Start of DOCUMENT PASSAGE

At the end of my meeting with Jack, I was asked to mull over what was discussed. A reason Jack gave for holding me back was that IVP R&D was trying to build the same test project (actual name: Auto Evaluation Station, or AES) in their lab and as lead programmer, my expertise was needed to help the two engineers involved get started.

The AES was cutting-edge because it could evaluate four VCRs in 45 mins instead of the usual four hours. I also built an interface box that connected the video, audio and RF signals. Control was via infrared remote control, RS-232, GPIB bus and PC parallel bus. Such interfaces were common before the invention of USB. That high-performance interface box itself was built for less than $500, something I took great pride in.

End of DOCUMENT PASSAGE
Start of DATA SECTION

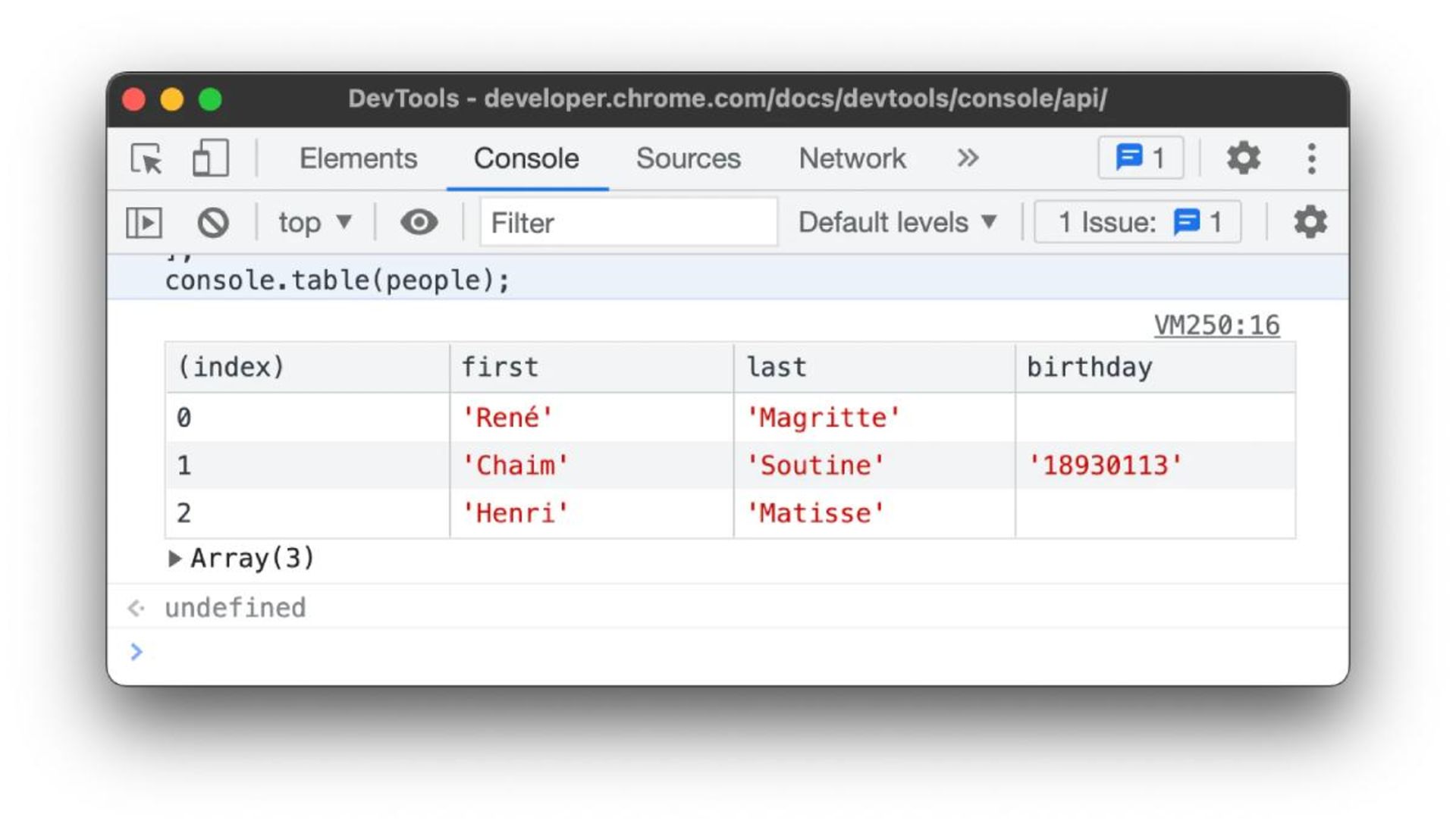Image resolution: width=1456 pixels, height=827 pixels.
Task: Clear console with the block icon
Action: (x=213, y=223)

End of DATA SECTION

## REQUEST 1
Print everything from "The AES was" down to "great pride in." in the Auto Evaluation Station passage.
## REQUEST 2
Give what follows the final sentence of the account of the Auto Evaluation Station project.

## EXERCISE ANSWER 1
The AES was cutting-edge because it could evaluate four VCRs in 45 mins instead of the usual four hours. I also built an interface box that connected the video, audio and RF signals. Control was via infrared remote control, RS-232, GPIB bus and PC parallel bus. Such interfaces were common before the invention of USB. That high-performance interface box itself was built for less than $500, something I took great pride in.

## EXERCISE ANSWER 2
Also, unbeknownst to me at the time, Andrew had sent the project up for NSTB National Technology Award consideration. It thrilled me and my project partner Mong Hua that it got nominated. But I knew then we would never win because the award was always biased towards those in the Sciences. Engineering innovations often got ignored even at the international level (like the Nobels). Nevertheless both of us were chuffed that the project received national recognition.

The new AES and the fact that my new role would be worldwide was another impetus to put my writing ambitions on hold.

The only thing I was unsure of was my new boss Chee. The few times our paths crossed, he came across as young and not very sincere. He was the sort that smiled a lot and used the words "No problem" too easily. Compared to him, Andrew was a paragon of wisdom and rock-solid reliability even if he could have been more technically savvy. Andrew was a Big Picture fellow, why I think he later found success designing and setting up factories.

I think the basic problem with Chee was that he isn't very bright. I found that out during our first trip to Japan. We were at the Narita train station and he couldn't figure out the subway map. In the end, I had to take the lead and got us to Toshiba's VCR factory in Fukaya. It ws about one hour away from Tokyo by train. Like him I too was new to Japan and did not read or speak the lingo.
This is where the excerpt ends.